Osteoporosis: A disease in which bone tissue becomes porous and brittle. The disease primarily affects postmenopausal women.
Paresthesia: A skin sensation, such as burning, prickling, itching, or tingling, with no apparent physical cause.
Premenopause: The period when women of childbearing age experience relatively normal reproductive function (including regular periods).
Pulmonary: Pertaining to the lungs.
Selenium: An essential element involved primarily in enzymes that are antioxidants. Three selenium- containing enzymes are antioxidant peroxidases and a fourth selenium-containing enzyme is involved in thyroid hormone production. The prostate contains a selenium-containing protein and semen contains relatively large amounts of selenium. Clinical studies show that selenium is important in lowering the risk of several types of cancers. In combination with Vitamin E, selenium aids the production of antibodies and helps maintain a healthy heart. It also aids in the function of the pancreas, provides elasticity to tissues and helps cells defend themselves against damage from oxidation.
Tachycardia: Excessively rapid heart rate.
Testosterone: The principal male sex hormone that induces and maintains the changes that take place in males at puberty. In men, the testicles continue to produce testosterone throughout life, though there is some decline with age. A naturally occurring androgenic hormone.
Thrombophlebitis: Venous inflammation with formation of clots. It can occur without any symptoms until the clot reaches the lungs. However, in about half of cases, there are warning symptoms including swelling, pain and warmth in the entire calf, ankle, foot, or thigh (depending on where the involved vein is located).
Thrombosis: Formation of blood clots causing vascular obstruction.
Varicose Veins: Twisted, widened veins with incompetent valves.

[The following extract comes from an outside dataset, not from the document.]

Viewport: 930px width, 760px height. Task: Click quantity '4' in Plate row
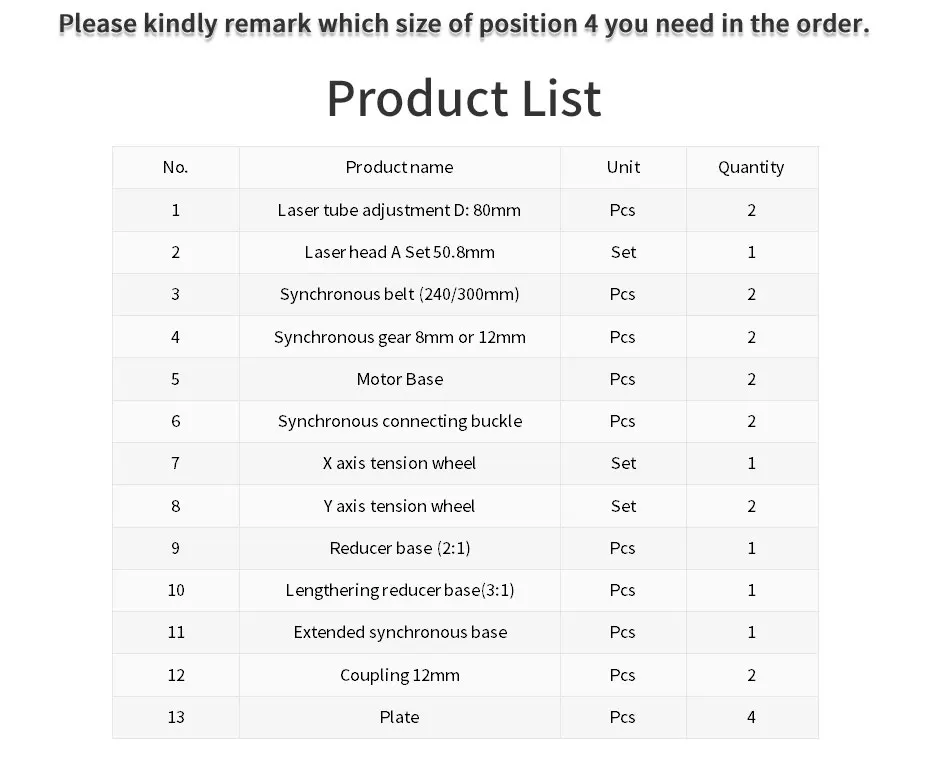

Vitamin B6: Influences many body functions including regulating blood glucose levels, manufacturing hemoglobin and aiding the utilization of protein, carbohydrates and fats. It also aids in the function of the nervous system.

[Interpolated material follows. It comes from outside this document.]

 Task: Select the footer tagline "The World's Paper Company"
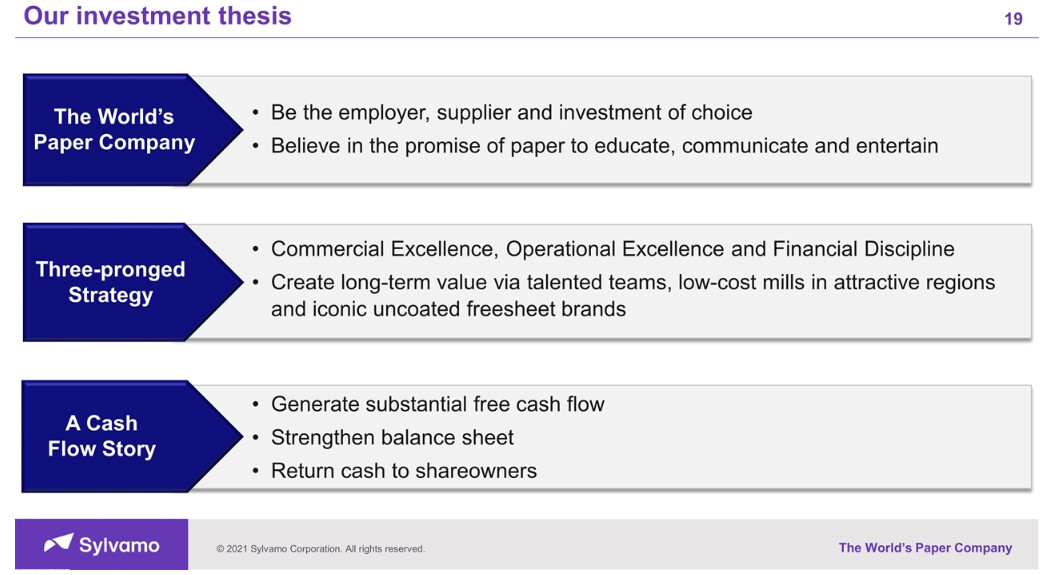[925, 548]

Vitamin C: Also known as ascorbic acid, Vitamin C is a water-soluble antioxidant vitamin essential to the body's health. When bound to other nutrients, for example calcium, it would be referred to as "calcium ascorbate". As an antioxidant, it inhibits the formation of nitrosamines (a suspected carcinogen). Vitamin C is important for maintenance of bones, teeth, collagen and blood vessels (capillaries), enhances iron absorption and red blood cell formation, helps in the utilization of carbohydrates and synthesis of fats and proteins, aids in fighting bacterial infections, and interacts with other nutrients. It is present in citrus fruits, tomatoes, berries, potatoes and fresh, green leafy vegetables.